You’ll see that the Text Layer has to move up a bit. Making its y position 7 pixels less should put it in the correct spot.

y: $.Today_s_date.y - 3.5

A function that outputs today’s date

Now, here’s the function that will give us the current day as a text string:

todaysDate = ->
    days = ['Sunday', 'Monday', 'Tuesday', 'Wednesday', 'Thursday', 'Friday', 'Saturday']
    months = ['January', 'February', 'March', 'April', 'May', 'June', 'July', 'August', 'September', 'October', 'November', 'December']
    now = new Date()
    dayOfTheWeekNumber = now.getDay()
    monthNumber = now.getMonth()
    theDateAsText = days[dayOfTheWeekNumber] + ", " + months[monthNumber] + " " + now.getDate()
    return theDateAsText

I’ll explain it line by line.

The first line creates the function, todaysDate.

todaysDate = ->

The arrow -> says: “This is a function, and the following lines should run when it’s called.”

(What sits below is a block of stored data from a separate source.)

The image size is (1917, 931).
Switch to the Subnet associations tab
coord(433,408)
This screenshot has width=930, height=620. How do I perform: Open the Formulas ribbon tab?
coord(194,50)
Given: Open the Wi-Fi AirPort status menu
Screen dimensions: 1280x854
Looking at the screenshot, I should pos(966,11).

The first line in our brand-new function just creates an array, days, which contains the names of the days of the week …

days = ['Sunday', 'Monday', 'Tuesday', 'Wednesday', 'Thursday', 'Friday', 'Saturday']

… and the second line does the same for the names of the months.

months = ['January', 'February', 'March', 'April', 'May', 'June', 'July', 'August', 'September', 'October', 'November', 'December']

Then we create now, a JavaScript date object, using new Date().

now = new Date()

We don’t give the Date() constructor any more information, so by default, it will contain the current date (and also time, actually, up to the millisecond).

A Date object comes with a lot of built-in functions; we’ll use three of them:

  • getDay(), to get the current day of the week. It returns a number between 0 and 6. You might think the first day of the week would be Monday (or Saturday)… but in this case, the 0 represents Sunday.
  • getMonth(), to get a number for the current month. No discussion here: the first one will always be January.
  • getDate(), to get the day in the month. This one doesn’t use zero-based numbering (as the others above do), so it simply starts with 1.

First, we get the numbers for the current day of the week and month and save them in dayOfTheWeekNumber and monthNumber.

dayOfTheWeekNumber = now.getDay()
monthNumber        = now.getMonth()

Now we can pull all this together and construct a text string that contains everything.

theDateAsText = days[dayOfTheWeekNumber] + ", " + months[monthNumber] + " " + now.getDate()

The first part, days[dayOfTheWeekNumber], picks the correct day of the week out of the array we made earlier, and the second part, months[monthNumber], does the same for the name of the month.

We join them (with a comma and space, ”, “, between them), and stick the day of the month at the end with now.getDate().

And then the last line of our function returns that text string.

return theDateAsText

When you call the function and print it out, like this …

print todaysDate()

… you’ll see today’s date appear in the Console.

Using the function in the Text Layer

We can now use todaysDate() to set our Text Layer’s text.

today = new TextLayer
    text: todaysDate()
    fontSize: 13.5
    color: "#929292"
    parent: $.Header_For_You
    x: $.Today_s_date.x
    y: $.Today_s_date.y - 3.5
    textTransform: "uppercase"

I made two more changes: The correct text color is actually ”#929292”, and with this textTransform, all the text will change to ”uppercase”.

Everything looks okay, so we can hide the original Sketch layer by setting its visible to no:

$.Today_s_date.visible = no
Download Framer project

I prefer to put my functions at the beginning of a project. So in the project I made a “Functions” fold that’s at the top.